-- Target pointing data --
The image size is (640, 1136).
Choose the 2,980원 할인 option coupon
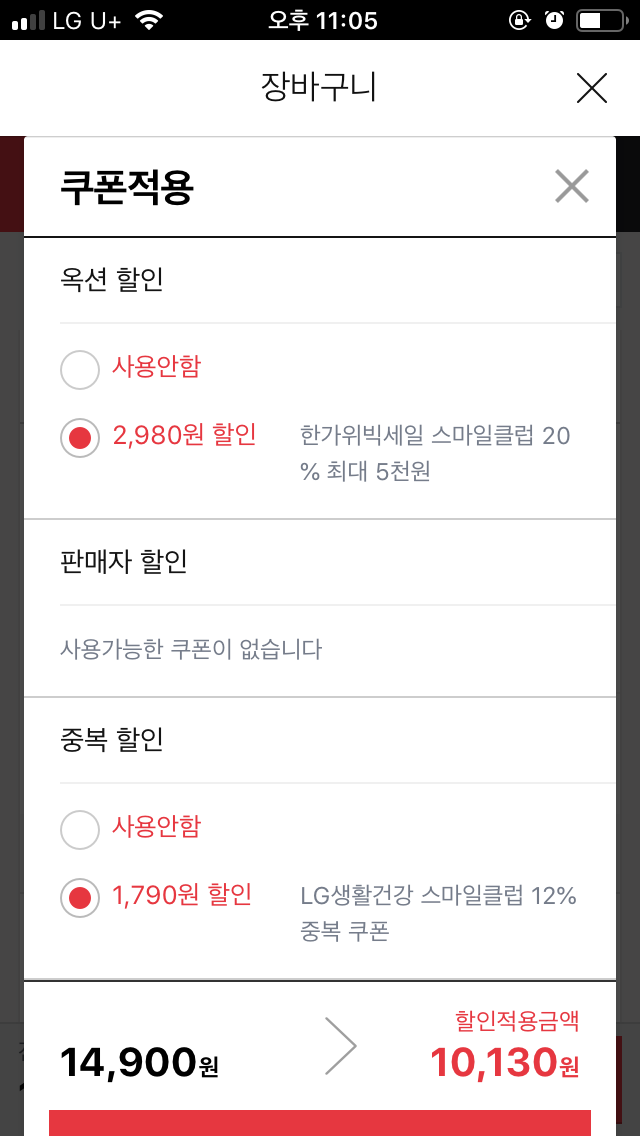(80, 438)
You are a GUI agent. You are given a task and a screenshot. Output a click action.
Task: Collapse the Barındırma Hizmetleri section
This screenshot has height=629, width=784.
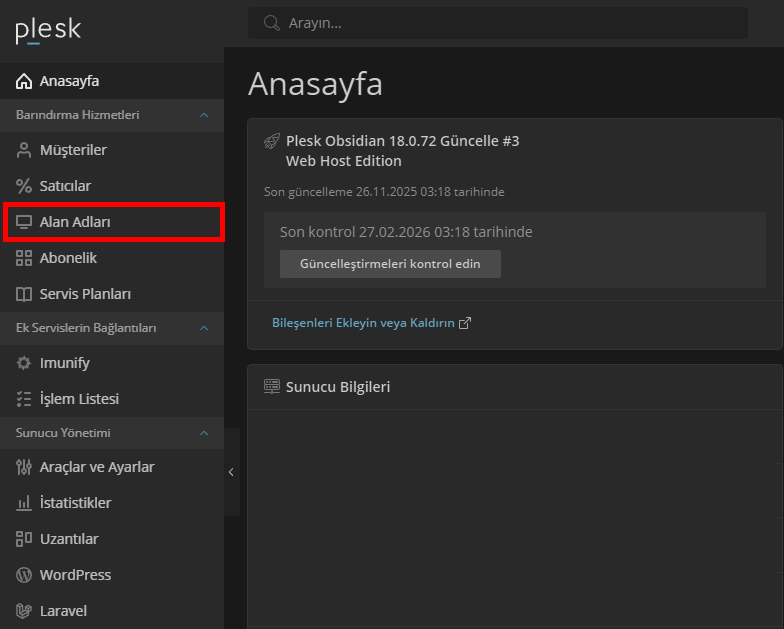pos(204,115)
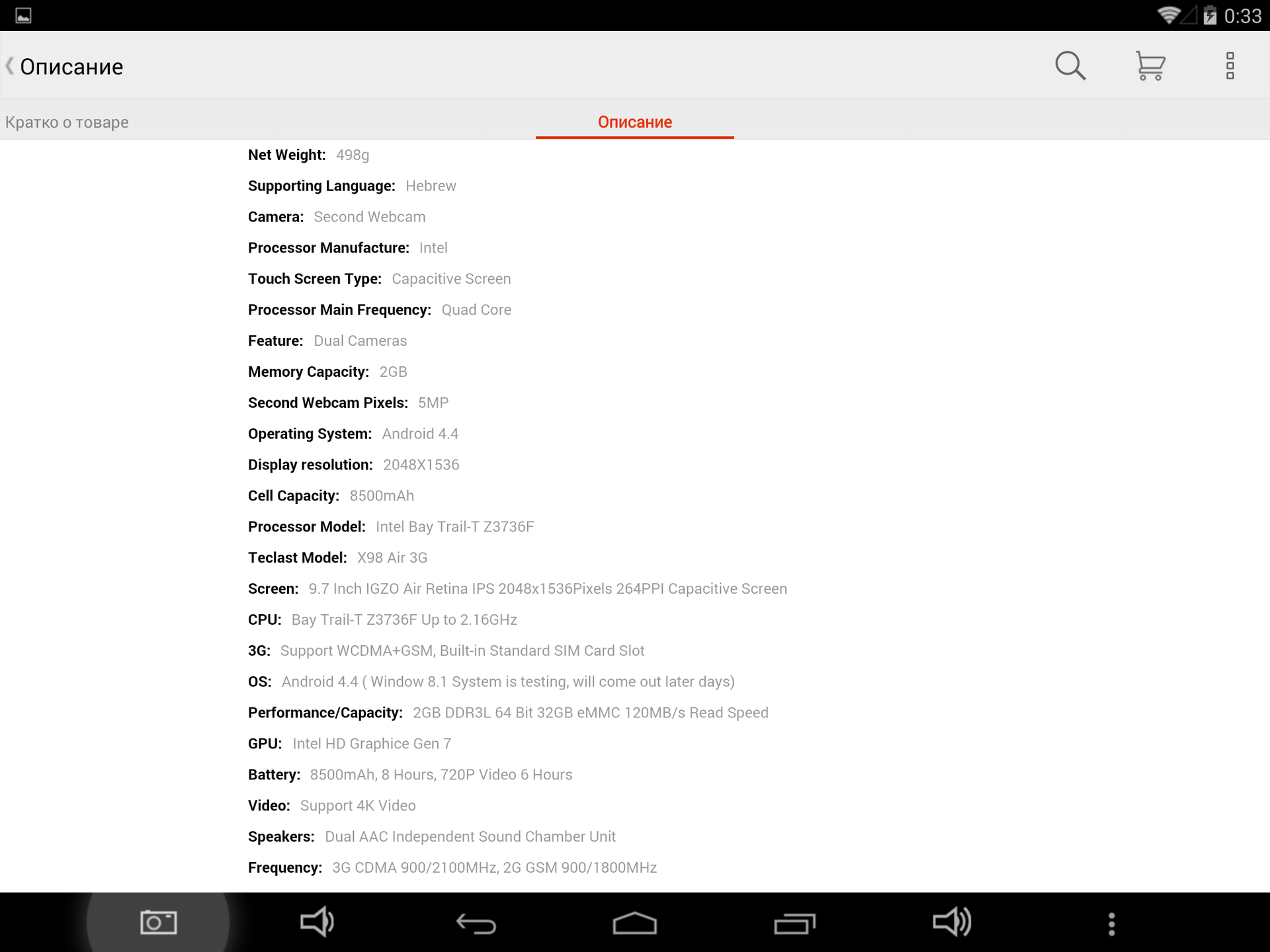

-- GOAL OF THE EXERCISE --
Copy out these lines word for word, omitting the pictures.

-- TASK ANSWER --
The image size is (640, 1136).
Choose the 2,980원 할인 option coupon
(80, 438)
You are a GUI agent. You are given a task and a screenshot. Output a click action.
Task: Collapse the Barındırma Hizmetleri section
This screenshot has height=629, width=784.
pos(204,115)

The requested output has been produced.